INSIDE RUSSIA: 7 Years Later: Corrupt, But Not Socialist

Last week Russian liberals marked an anniversary. Not the anniversary of the Great October Revolution, but of liberal reforms themselves, for on Nov. 6, 1991 Yegor Gaidar was appointed head of the Russian government.

As we can see, seven years of reforms have not brought the country the successes of Hong Kong or Chile. Production has fallen to half the 1991 level; the volume of nonpayments is 50 percent of the gross domestic product, of which between 25 percent and 50 percent is made up by the shadow economy. State workers have not received their pensions for months, and corruption has now reached such a level that people I have spoken with (not Grigory Yavlinsky) are now claiming that a certain member of the government tried to sell the position of finance minister.

Liberal reforms ended with Russia defaulting on its domestic debts. At a government meeting before this infamous day, there was talk of printing more money and using it to buy up all the T-bills circulating on the market - no real solution, but preferable nonetheless to default. This prompted then Deputy Prime Minister Anatoly Chubais to utter something that might be a fitting epitaph to Russian monetarism: "We will not allow inflation."

Now the Russian government will not be able to avoid partial default on its foreign debts.

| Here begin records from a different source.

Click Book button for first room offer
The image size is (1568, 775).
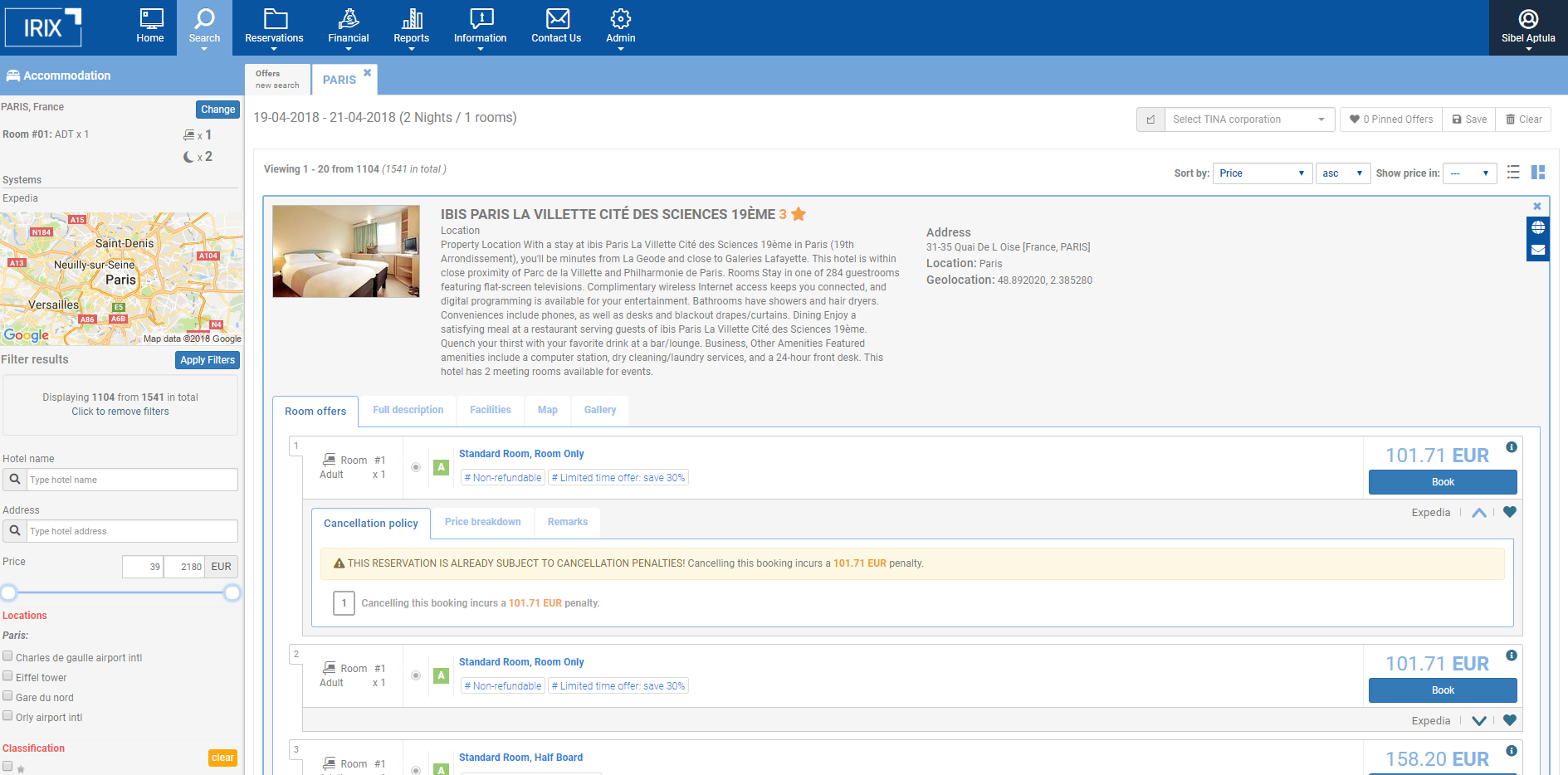click(x=1442, y=482)
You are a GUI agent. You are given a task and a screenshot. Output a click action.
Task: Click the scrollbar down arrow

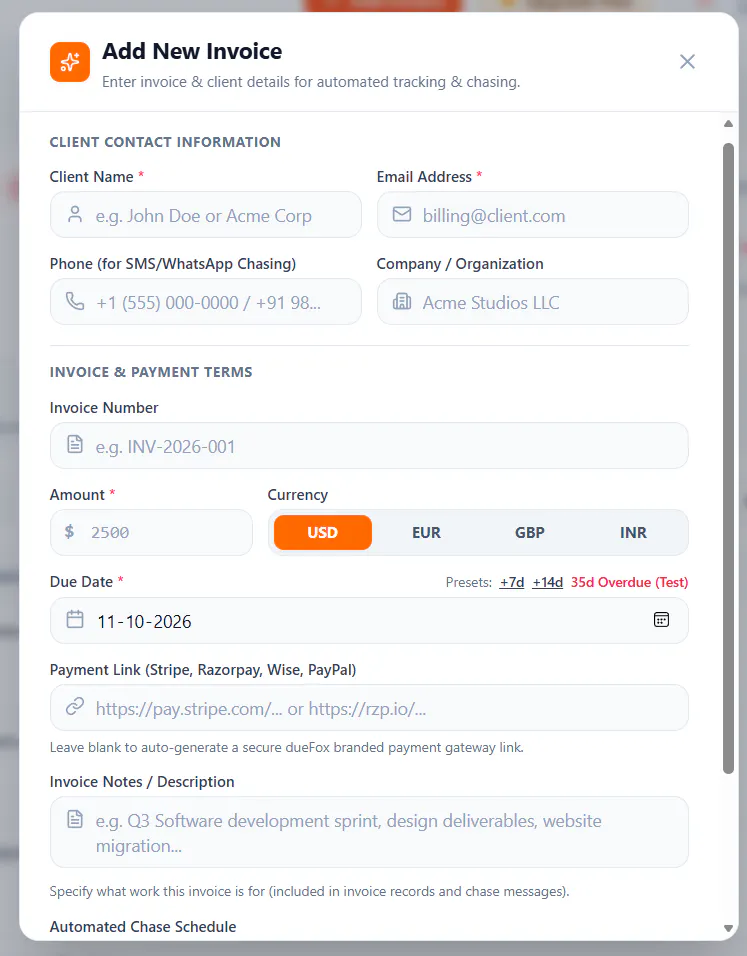(x=728, y=928)
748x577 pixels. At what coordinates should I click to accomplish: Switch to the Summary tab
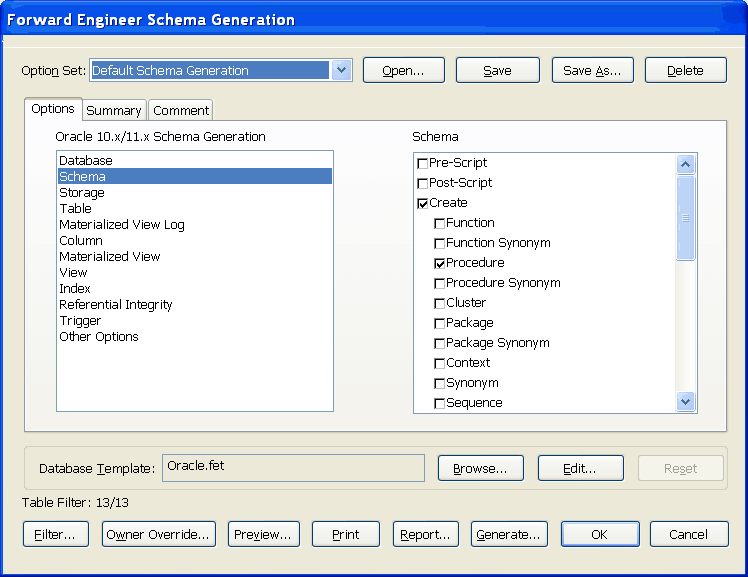pos(113,111)
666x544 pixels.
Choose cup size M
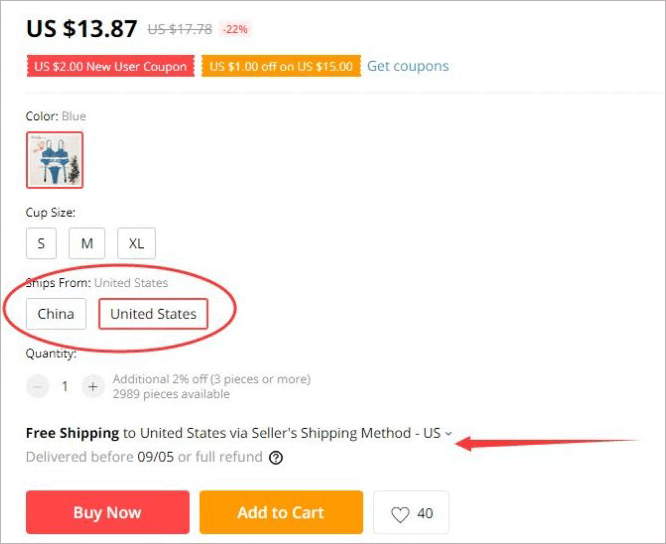[x=87, y=243]
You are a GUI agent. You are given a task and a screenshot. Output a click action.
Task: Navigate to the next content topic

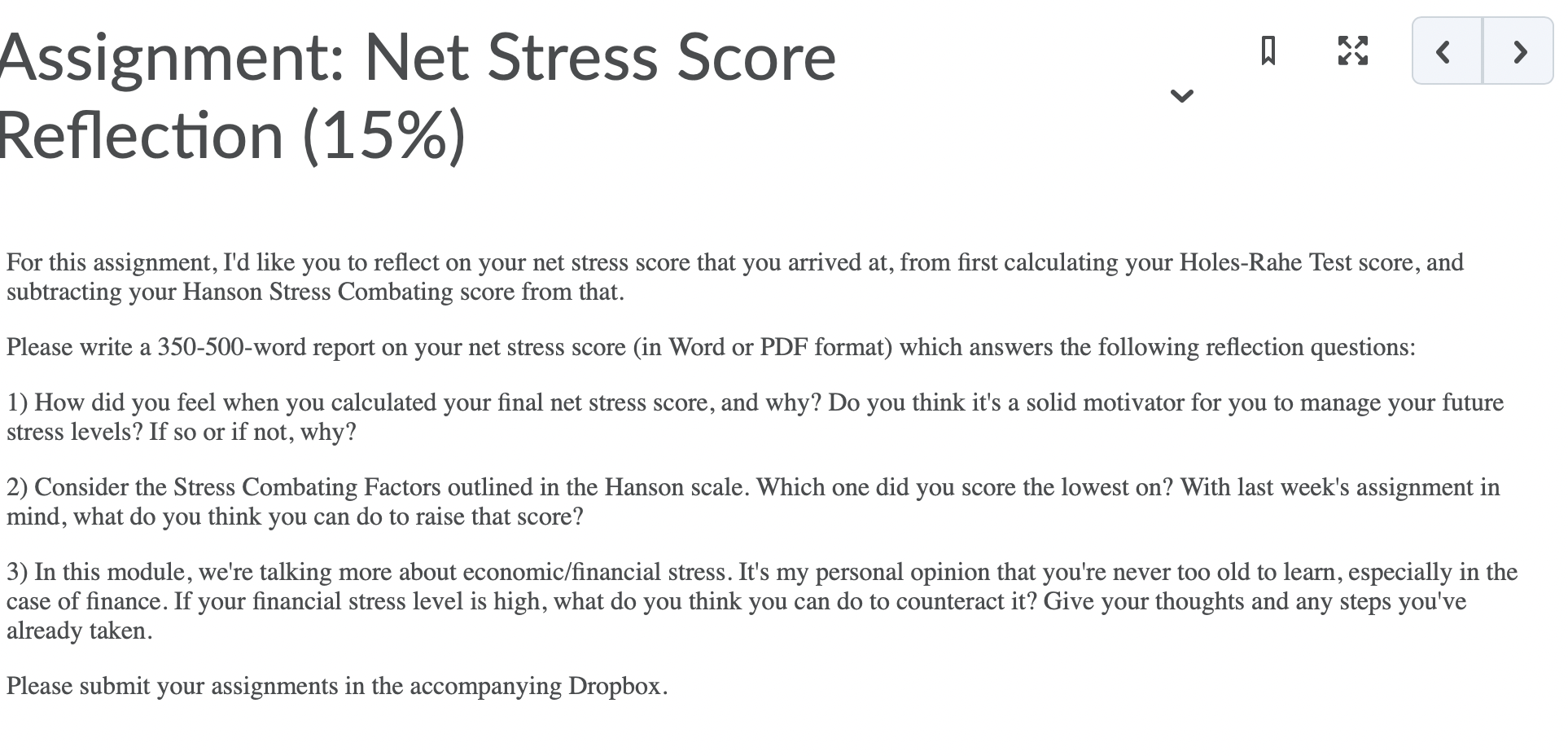click(x=1519, y=52)
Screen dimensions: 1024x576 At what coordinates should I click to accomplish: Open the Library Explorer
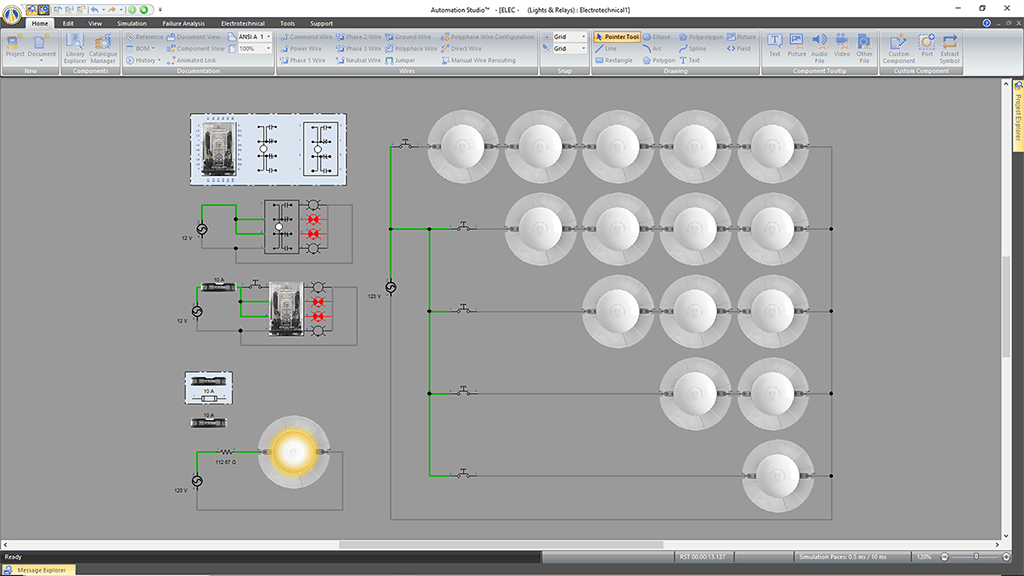75,46
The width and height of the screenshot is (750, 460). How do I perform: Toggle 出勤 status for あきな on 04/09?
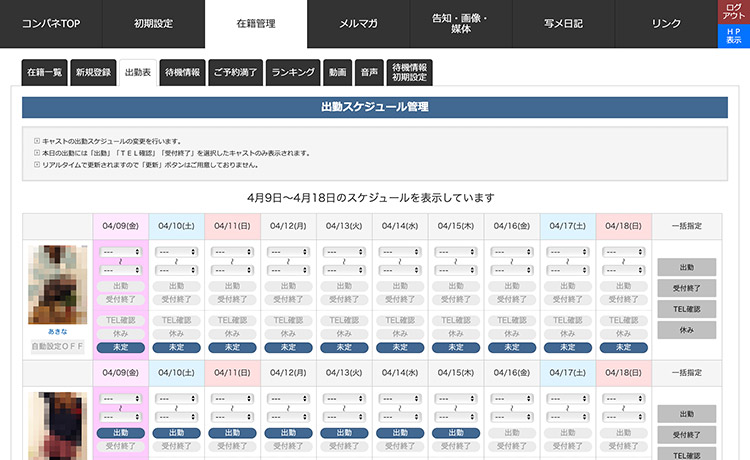(x=121, y=286)
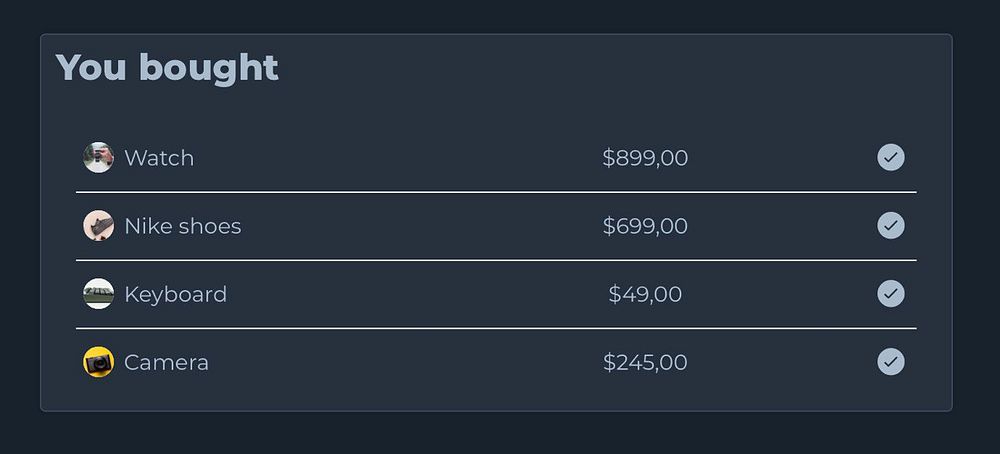The width and height of the screenshot is (1000, 454).
Task: Click the Nike shoes product image
Action: tap(98, 226)
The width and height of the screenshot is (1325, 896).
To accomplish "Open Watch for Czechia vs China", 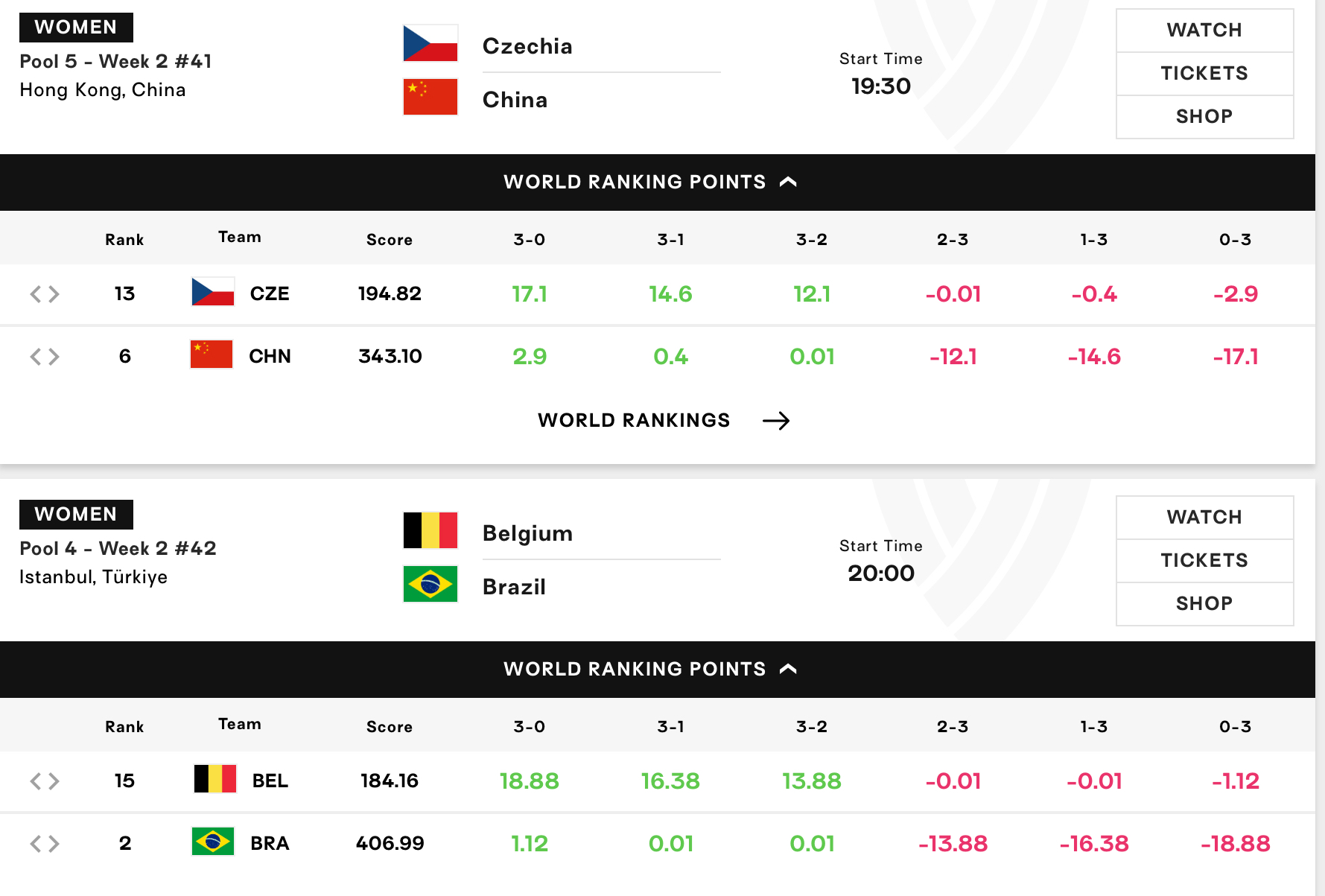I will coord(1204,31).
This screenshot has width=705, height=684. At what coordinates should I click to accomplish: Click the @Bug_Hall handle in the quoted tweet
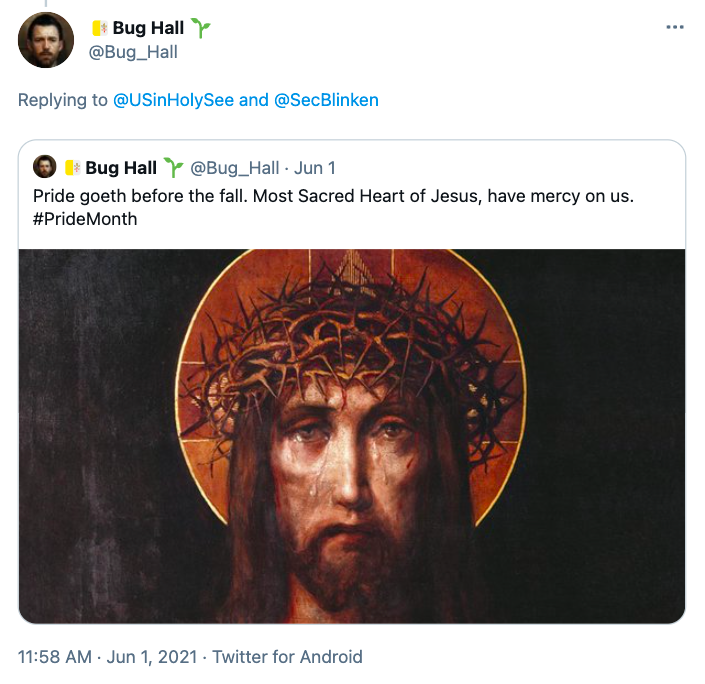(x=235, y=167)
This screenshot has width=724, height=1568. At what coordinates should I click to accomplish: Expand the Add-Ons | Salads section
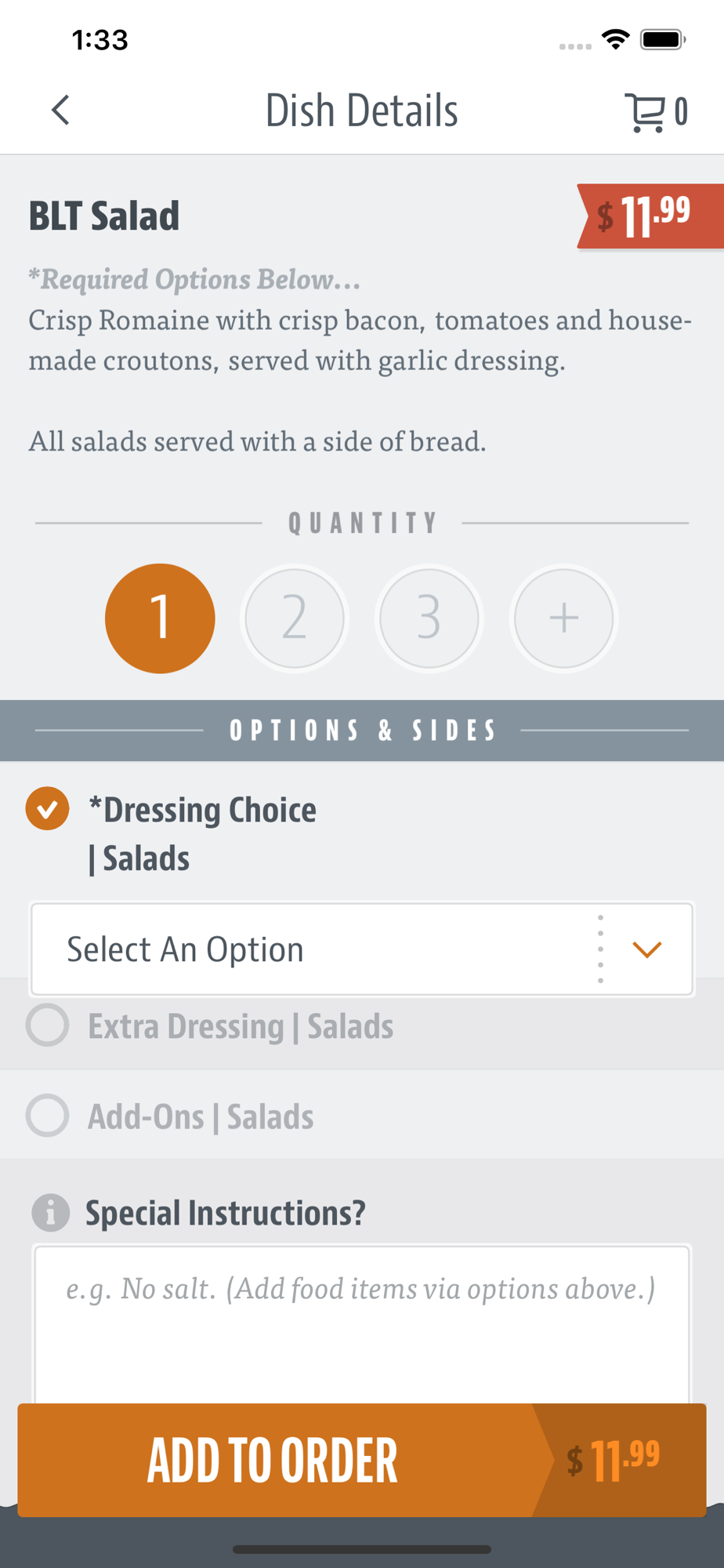click(x=201, y=1116)
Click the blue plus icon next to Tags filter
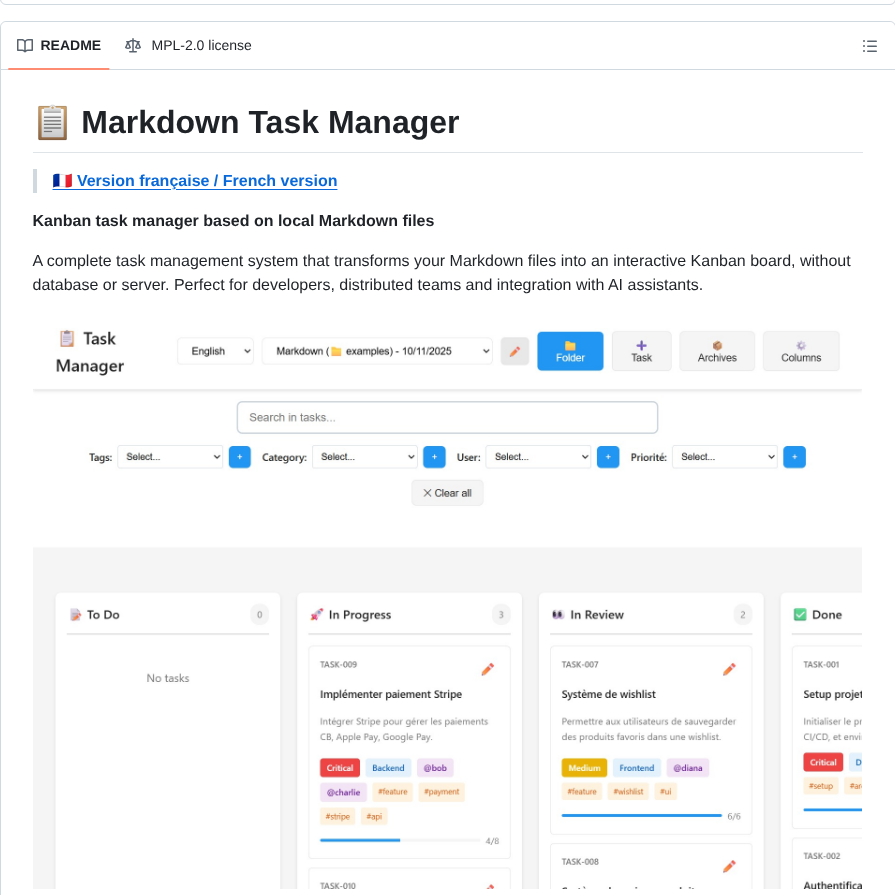The width and height of the screenshot is (895, 895). (239, 456)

It will probably meet its obligations on Eurobond payments, but debts to the Paris and London creditor clubs will certainly have to be restructured because there simply aren't the means to pay the required $18 billion in the coming year.

In short, it seems that seven years on from Nov. 6, 1991 the liberal government has finally compromised itself across the board. The Communists have come to power.

In promises to the reform-weary nation and the simultaneously loathed and feared West, the Communists say they won't touch the market or close the borders, and that they will even pay the interest on Eurobonds. Although they guarantee to support Russian industry, this does not necessarily entail renationalization, and while they intend to print more money to pay state workers, such emissions are still not the same thing as the rationing system of old.

This reluctance to rush straight back to former ways is clearly due to the Communist Party's own internal corruptness. True socialism has little to offer the left, since it means crooked officials will have no one to sell their services to. If you get rid of traders and entrepreneurs altogether, then who do you send faxes to on State Duma stationary saying, "If you are experiencing difficulties, then deputy such and such can help resolve them?"

Likewise, if the Communists do away with the oligarchs, then who will fund their electoral campaign? Paradoxically, the oligarchs are now emerging as the left's main hope for financial support, since the victory of a weak and corrupt government is better for the bankers than that of either Yury Luzhkov or Alexander Lebed.

It might seem laughable to enthuse about the almost civilized behavior of the left. But it is hard not to concede that now we can look back and see the country has made huge steps. On the way it has wandered off into a seemingly endless wilderness of corruption, but nevertheless Russia has journeyed a long, long way from socialism.

Yulia Latynina is a staff writer for Expert magazine.